NORMAN, OKLA. – New research out of the University of Oklahoma provides better insight into predicting how the coronavirus might spread in rural communities.
Led by Charles Nicholson, an associate professor in the School of Industrial and Systems Engineering, Gallogly College of Engineering, the project applies machine learning techniques and data like social media, mobility, demographics and health factors to develop models to predict the spread of COVID-19.
“We wanted to primarily focus on developing models for rural areas and counties for whom the existing forecasting models were limited or inaccurate due to small sample sizes,” Nicholson said. “Our ultimate goal is to provide early warning and actionable information to medical service providers.”
Nicholson said the rapid spread of the pandemic made it difficult to develop accurate models.

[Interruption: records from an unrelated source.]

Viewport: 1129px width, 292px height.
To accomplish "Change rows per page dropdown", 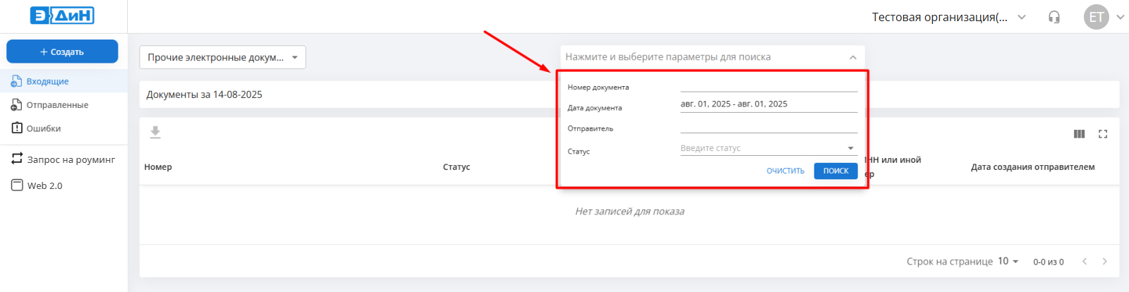I will (x=1008, y=262).
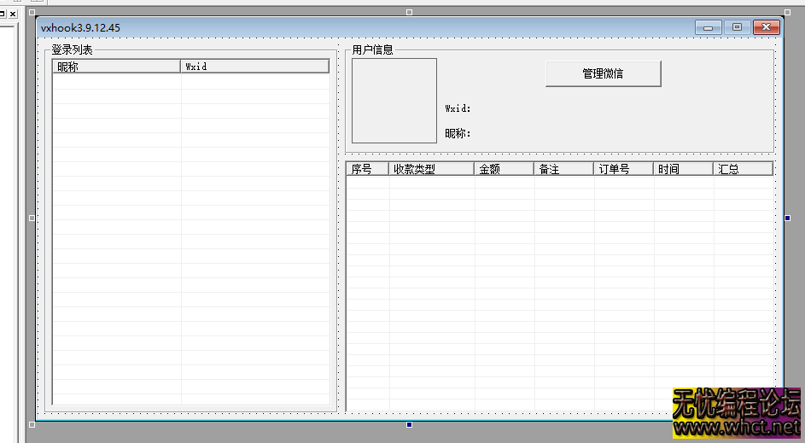Image resolution: width=805 pixels, height=443 pixels.
Task: Click the 序号 column header
Action: [367, 169]
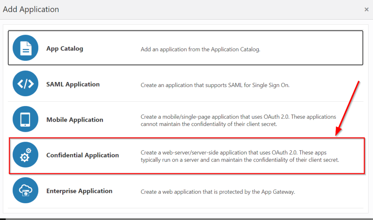Click the web-server/server-side application description
373x220 pixels.
pos(240,156)
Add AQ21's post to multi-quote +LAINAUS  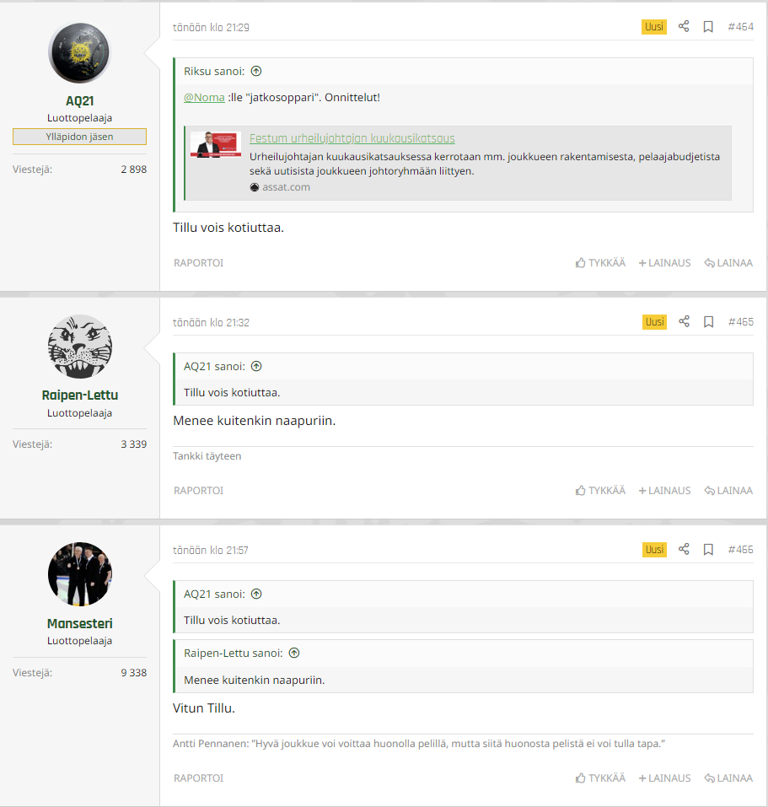click(x=664, y=263)
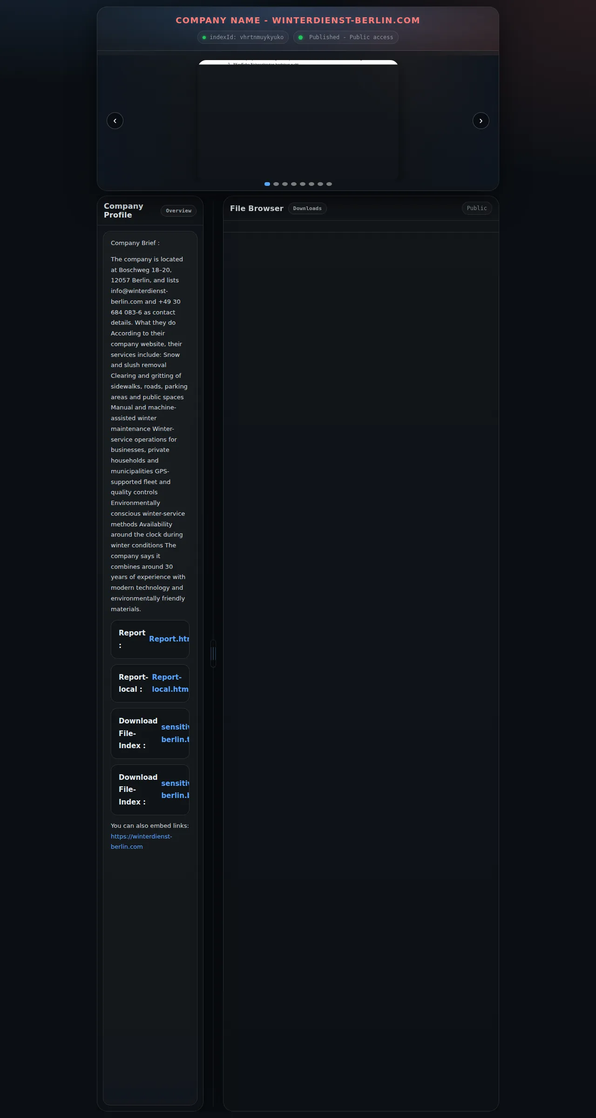Image resolution: width=596 pixels, height=1118 pixels.
Task: Click the indexId vhrtnmuykyuko chip
Action: click(x=243, y=37)
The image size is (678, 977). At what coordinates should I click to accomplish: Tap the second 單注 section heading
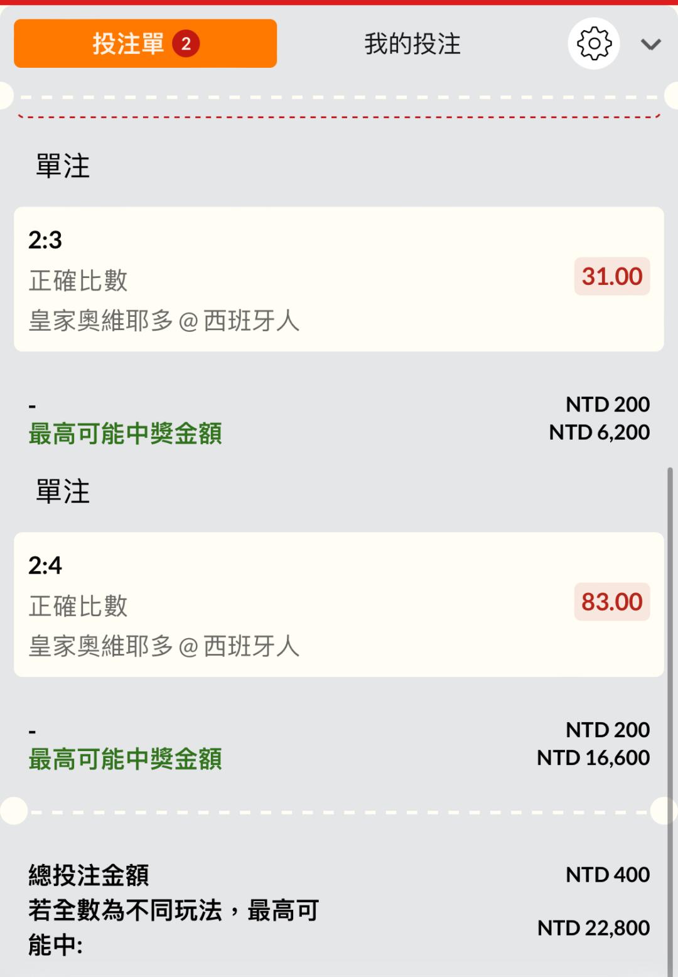click(63, 491)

“Particularly in the early months of the pandemic, many forecasts were made regarding the potential number of cases and fatalities associated with the virus; however, much of that data skews toward large urban areas,” he said.
One of the reasons more localized modeling is necessary, he added, is to help policymakers make more informed decisions for their communities.
“While large, population-dense areas see more infectious disease cases, they also have greater resources,” Nicholson said. “For example, Oklahoma’s budget per capita is only 52.6% of New
York’s. Accurate disease projections are potentially ‘mission critical’ for Oklahoma given this relative shortfall of resources.”
By creating county-level, community-specific COVID-19 forecast models designed explicitly for small populations, Nicholson said they “…can help policy makers confront the threat of the virus without overextending their limited financial resources.”